Records from a data source:
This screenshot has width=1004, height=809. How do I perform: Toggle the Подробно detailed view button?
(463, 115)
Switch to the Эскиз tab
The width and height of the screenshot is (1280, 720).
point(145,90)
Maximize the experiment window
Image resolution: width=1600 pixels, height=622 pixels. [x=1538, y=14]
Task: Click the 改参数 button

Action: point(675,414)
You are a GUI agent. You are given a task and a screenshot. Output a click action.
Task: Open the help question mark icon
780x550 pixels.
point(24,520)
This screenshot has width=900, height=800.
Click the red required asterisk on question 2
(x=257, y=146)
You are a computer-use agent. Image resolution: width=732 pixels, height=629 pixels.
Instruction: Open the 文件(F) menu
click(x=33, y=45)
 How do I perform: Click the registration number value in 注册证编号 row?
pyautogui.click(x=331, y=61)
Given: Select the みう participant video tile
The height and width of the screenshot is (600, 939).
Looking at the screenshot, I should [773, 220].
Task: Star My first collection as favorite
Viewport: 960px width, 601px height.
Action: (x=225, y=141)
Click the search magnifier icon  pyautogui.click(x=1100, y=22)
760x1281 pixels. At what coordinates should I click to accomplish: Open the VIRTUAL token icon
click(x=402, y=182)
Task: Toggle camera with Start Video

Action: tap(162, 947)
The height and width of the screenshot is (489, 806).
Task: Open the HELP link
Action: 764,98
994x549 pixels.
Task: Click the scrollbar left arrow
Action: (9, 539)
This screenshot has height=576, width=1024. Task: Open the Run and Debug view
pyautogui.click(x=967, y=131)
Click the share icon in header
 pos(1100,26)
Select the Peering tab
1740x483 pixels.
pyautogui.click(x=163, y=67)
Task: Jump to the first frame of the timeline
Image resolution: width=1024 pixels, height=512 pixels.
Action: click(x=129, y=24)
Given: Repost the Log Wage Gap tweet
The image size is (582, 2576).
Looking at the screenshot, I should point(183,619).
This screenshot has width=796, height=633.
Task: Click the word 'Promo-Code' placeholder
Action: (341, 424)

Task brief =>
Copy nothing except the lines from the one holding "How do I perform: Click" through the last line of the data above, and return them exactly.

Answer box =>
 How do I perform: Click the registration number value in 注册证编号 row?
pyautogui.click(x=331, y=61)
Given: Select the みう participant video tile
The height and width of the screenshot is (600, 939).
Looking at the screenshot, I should [773, 220].
Task: Star My first collection as favorite
Viewport: 960px width, 601px height.
Action: (x=225, y=141)
Click the search magnifier icon  pyautogui.click(x=1100, y=22)
760x1281 pixels. At what coordinates should I click to accomplish: Open the VIRTUAL token icon
click(x=402, y=182)
Task: Toggle camera with Start Video

Action: tap(162, 947)
The height and width of the screenshot is (489, 806).
Task: Open the HELP link
Action: 764,98
994x549 pixels.
Task: Click the scrollbar left arrow
Action: (9, 539)
This screenshot has height=576, width=1024. Task: Open the Run and Debug view
pyautogui.click(x=967, y=131)
Click the share icon in header
 pos(1100,26)
Select the Peering tab
1740x483 pixels.
pyautogui.click(x=163, y=67)
Task: Jump to the first frame of the timeline
Image resolution: width=1024 pixels, height=512 pixels.
Action: click(x=129, y=24)
Given: Repost the Log Wage Gap tweet
The image size is (582, 2576).
Looking at the screenshot, I should point(183,619).
This screenshot has width=796, height=633.
Task: Click the word 'Promo-Code' placeholder
Action: (341, 424)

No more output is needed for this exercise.